◆ WHAT THIS TASK INVOLVES
Copy the records below exactly, but leave out any picture they contain.

Start of STUDY MATERIAL

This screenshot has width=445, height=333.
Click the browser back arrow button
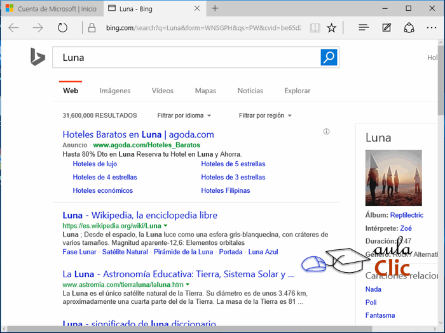click(13, 28)
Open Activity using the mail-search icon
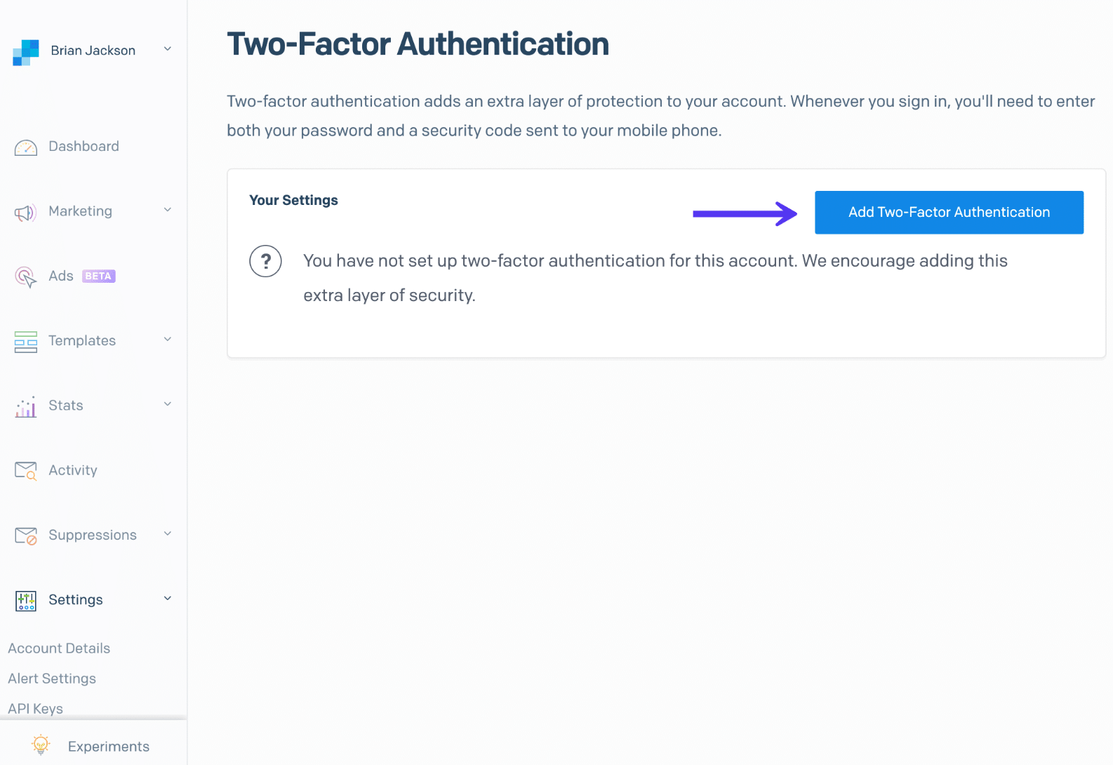 (x=25, y=470)
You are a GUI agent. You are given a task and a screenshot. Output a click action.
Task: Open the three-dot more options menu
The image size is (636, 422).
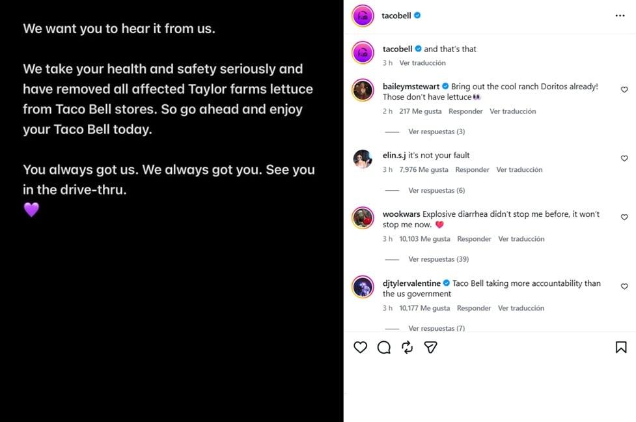click(620, 16)
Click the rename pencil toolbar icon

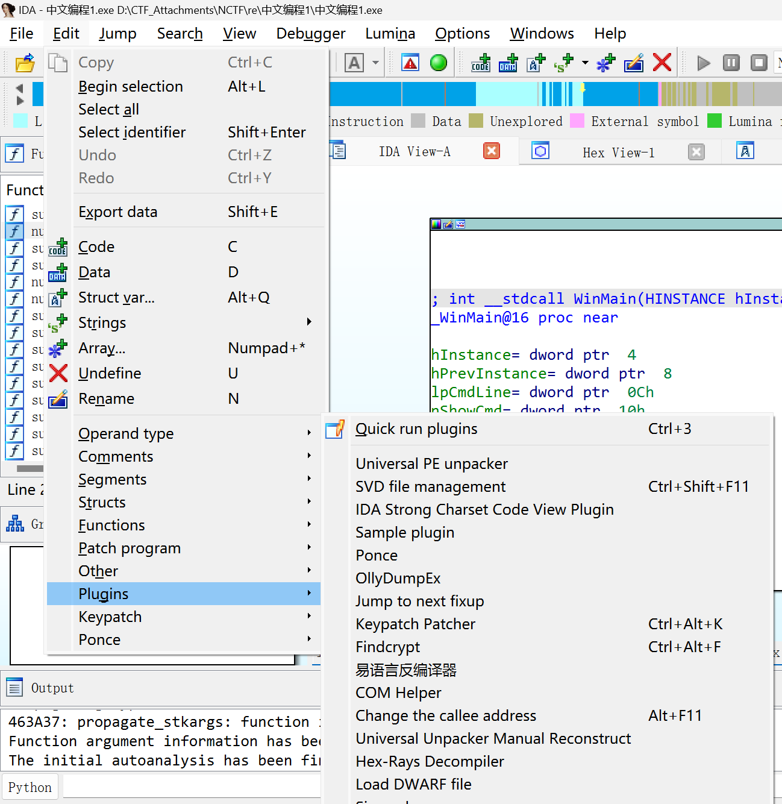[x=634, y=63]
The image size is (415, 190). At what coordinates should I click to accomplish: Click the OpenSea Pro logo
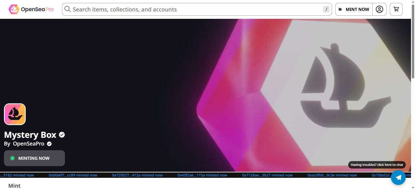coord(31,9)
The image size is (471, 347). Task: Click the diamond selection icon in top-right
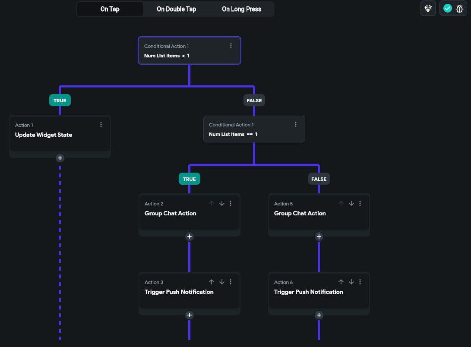pos(428,9)
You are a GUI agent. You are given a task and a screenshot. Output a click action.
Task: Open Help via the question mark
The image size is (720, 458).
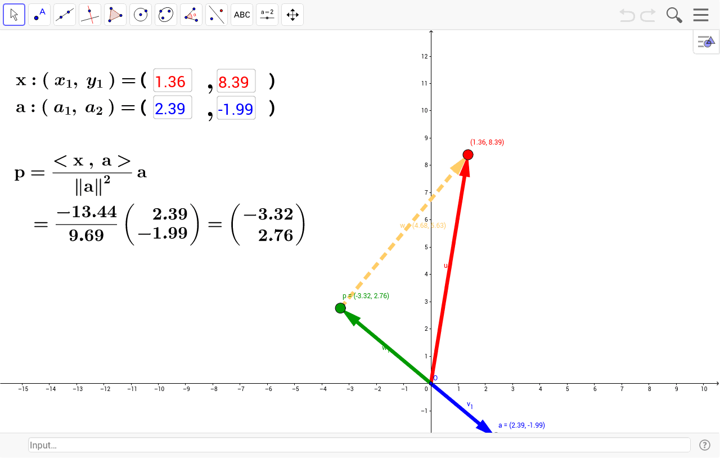[705, 444]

End of STUDY MATERIAL

◆ THE ANSWER
This screenshot has width=445, height=333.
Click the browser back arrow button
click(13, 28)
Open Activity using the mail-search icon
 (x=25, y=470)
You are a GUI agent. You are given a task and a screenshot. Output a click action.
Task: Open the three-dot more options menu
The image size is (636, 422).
click(620, 16)
Click the rename pencil toolbar icon

[x=634, y=63]
The image size is (415, 190). At what coordinates should I click to accomplish: Click the OpenSea Pro logo
coord(31,9)
The image size is (471, 347). Task: Click the diamond selection icon in top-right
pos(428,9)
You are a GUI agent. You are given a task and a screenshot. Output a click action.
Task: Open Help via the question mark
The image size is (720, 458).
[705, 444]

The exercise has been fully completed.